Directive
Return the lines of the records below exactly as they appear, from the line with "The width and height of the screenshot is (960, 805)." up to and including the line with "coord(112,715)".
※ ※ ※
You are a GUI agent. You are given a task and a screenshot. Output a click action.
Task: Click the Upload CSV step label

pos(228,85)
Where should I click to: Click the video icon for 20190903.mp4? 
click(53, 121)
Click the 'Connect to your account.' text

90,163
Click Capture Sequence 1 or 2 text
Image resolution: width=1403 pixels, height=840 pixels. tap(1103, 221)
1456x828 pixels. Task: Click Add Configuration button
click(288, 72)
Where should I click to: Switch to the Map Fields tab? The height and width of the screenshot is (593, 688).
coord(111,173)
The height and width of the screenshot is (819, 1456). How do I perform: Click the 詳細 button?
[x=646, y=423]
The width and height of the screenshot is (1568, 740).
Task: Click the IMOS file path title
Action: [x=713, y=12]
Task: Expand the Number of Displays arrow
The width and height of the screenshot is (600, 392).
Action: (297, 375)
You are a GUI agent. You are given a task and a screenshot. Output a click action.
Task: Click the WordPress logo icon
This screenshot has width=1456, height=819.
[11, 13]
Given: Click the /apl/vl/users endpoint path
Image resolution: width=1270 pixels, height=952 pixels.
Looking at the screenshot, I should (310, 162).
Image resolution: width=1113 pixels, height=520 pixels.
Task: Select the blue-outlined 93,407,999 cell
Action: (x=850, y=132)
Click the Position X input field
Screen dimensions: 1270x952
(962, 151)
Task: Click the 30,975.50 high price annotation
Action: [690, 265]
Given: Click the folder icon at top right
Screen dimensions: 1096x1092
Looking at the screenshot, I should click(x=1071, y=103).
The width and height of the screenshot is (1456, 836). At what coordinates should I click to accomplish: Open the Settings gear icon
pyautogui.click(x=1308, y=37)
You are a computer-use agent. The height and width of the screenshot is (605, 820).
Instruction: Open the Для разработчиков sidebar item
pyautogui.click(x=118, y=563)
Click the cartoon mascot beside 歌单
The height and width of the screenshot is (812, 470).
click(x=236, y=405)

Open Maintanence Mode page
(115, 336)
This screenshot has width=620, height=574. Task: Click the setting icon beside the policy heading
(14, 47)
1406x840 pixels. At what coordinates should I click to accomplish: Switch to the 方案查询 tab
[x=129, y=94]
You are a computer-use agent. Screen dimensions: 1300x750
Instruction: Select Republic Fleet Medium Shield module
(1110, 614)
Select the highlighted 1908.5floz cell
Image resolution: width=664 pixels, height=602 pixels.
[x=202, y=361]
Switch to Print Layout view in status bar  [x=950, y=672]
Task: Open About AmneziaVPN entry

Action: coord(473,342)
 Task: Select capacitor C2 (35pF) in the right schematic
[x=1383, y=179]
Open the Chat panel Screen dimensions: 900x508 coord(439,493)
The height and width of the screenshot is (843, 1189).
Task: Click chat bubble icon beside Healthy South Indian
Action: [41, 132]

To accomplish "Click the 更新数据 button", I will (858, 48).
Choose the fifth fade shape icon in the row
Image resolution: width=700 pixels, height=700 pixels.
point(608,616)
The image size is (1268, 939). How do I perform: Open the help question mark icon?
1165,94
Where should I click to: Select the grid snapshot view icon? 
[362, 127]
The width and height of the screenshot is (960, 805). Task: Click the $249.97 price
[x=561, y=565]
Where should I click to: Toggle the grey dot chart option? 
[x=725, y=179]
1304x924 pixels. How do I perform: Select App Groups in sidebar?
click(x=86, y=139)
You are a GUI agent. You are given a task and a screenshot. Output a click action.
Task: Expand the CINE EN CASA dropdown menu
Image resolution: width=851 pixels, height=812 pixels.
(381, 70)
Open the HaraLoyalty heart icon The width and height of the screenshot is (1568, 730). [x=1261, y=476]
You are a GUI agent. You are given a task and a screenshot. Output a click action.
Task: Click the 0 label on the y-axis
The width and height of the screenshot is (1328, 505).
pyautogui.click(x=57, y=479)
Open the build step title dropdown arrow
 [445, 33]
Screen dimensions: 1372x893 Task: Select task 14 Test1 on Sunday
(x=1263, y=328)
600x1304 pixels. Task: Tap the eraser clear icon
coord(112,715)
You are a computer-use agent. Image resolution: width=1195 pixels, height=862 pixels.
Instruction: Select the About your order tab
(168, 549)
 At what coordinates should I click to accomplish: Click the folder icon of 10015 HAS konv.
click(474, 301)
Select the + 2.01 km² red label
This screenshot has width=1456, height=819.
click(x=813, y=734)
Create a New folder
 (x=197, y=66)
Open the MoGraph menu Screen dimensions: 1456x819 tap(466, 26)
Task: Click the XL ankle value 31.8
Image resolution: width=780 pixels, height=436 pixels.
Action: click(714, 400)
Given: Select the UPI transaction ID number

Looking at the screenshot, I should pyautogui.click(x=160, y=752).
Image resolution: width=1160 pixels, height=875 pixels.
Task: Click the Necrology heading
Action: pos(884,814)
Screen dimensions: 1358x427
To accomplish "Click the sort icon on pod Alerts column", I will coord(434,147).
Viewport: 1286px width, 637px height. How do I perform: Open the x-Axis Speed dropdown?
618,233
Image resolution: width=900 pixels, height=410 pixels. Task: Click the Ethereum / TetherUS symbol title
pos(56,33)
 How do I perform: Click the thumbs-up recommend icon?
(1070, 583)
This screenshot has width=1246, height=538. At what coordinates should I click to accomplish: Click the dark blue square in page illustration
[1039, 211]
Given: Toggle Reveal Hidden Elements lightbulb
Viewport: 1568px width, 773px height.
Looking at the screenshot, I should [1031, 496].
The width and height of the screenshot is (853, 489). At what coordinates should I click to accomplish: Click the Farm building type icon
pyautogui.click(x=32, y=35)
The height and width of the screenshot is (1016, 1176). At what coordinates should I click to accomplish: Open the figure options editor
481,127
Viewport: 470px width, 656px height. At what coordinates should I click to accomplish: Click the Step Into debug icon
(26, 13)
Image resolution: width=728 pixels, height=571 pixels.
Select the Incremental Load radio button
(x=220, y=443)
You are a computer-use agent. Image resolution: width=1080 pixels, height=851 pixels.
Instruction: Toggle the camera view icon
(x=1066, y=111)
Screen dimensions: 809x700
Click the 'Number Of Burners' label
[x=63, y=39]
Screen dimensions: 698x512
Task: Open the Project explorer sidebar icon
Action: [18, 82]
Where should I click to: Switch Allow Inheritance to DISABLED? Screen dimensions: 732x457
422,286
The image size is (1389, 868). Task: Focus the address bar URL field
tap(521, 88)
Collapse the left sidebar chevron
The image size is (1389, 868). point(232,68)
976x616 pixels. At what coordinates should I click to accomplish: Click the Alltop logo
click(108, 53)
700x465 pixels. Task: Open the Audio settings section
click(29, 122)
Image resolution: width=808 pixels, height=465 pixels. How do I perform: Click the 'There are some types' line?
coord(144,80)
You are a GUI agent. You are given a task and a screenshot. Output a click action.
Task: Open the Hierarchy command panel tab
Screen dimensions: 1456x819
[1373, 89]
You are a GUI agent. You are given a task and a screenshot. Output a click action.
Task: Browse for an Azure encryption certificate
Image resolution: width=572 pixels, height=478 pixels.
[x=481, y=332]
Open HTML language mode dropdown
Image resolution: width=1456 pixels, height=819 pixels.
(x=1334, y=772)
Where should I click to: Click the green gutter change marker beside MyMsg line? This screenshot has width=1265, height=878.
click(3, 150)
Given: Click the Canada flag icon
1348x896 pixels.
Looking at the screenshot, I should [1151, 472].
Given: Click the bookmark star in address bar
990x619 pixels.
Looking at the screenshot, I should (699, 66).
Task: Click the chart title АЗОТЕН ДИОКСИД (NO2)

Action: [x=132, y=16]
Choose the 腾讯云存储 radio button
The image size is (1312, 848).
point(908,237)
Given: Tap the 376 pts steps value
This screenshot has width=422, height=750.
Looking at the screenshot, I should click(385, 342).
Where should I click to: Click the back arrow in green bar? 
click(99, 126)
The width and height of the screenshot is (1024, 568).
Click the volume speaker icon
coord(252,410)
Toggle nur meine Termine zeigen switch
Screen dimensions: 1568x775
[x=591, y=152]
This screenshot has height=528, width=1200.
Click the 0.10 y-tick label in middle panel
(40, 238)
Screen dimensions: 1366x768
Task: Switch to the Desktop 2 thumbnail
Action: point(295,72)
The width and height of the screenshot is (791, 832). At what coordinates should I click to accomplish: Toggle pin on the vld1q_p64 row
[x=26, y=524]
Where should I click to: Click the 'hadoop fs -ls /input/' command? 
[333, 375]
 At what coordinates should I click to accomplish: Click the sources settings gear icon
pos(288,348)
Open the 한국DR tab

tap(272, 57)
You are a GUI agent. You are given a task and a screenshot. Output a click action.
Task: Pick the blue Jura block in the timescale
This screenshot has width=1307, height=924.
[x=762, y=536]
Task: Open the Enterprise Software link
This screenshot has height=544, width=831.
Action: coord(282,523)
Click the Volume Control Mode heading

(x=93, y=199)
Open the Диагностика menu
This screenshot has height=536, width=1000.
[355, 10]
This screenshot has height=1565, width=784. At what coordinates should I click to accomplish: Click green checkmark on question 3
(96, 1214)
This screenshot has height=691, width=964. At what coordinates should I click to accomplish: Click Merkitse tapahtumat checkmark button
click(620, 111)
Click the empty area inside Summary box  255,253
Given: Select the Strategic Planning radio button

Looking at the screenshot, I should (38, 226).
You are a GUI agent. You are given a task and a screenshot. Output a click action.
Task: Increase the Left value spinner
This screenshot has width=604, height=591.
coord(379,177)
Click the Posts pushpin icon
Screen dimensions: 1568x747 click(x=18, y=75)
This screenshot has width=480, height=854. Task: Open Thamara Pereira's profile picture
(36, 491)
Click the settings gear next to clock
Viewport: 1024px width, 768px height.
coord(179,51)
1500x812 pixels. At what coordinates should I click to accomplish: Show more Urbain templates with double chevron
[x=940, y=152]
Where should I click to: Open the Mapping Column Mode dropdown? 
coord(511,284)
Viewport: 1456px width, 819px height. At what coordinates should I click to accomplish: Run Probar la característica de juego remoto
※ ※ ※
Right answer
The width and height of the screenshot is (960, 805). Task: Click the $249.97 price
[x=561, y=565]
Where should I click to: Toggle the grey dot chart option? 
[x=725, y=179]
1304x924 pixels. How do I perform: Select App Groups in sidebar?
click(x=86, y=139)
You are a GUI agent. You are given a task and a screenshot. Output a click action.
Task: Expand the CINE EN CASA dropdown menu
Image resolution: width=851 pixels, height=812 pixels.
(381, 70)
Open the HaraLoyalty heart icon The width and height of the screenshot is (1568, 730). [x=1261, y=476]
You are a GUI agent. You are given a task and a screenshot. Output a click action.
Task: Click the 0 label on the y-axis
The width and height of the screenshot is (1328, 505).
pyautogui.click(x=57, y=479)
Open the build step title dropdown arrow
 [445, 33]
Screen dimensions: 1372x893 Task: Select task 14 Test1 on Sunday
(x=1263, y=328)
600x1304 pixels. Task: Tap the eraser clear icon
coord(112,715)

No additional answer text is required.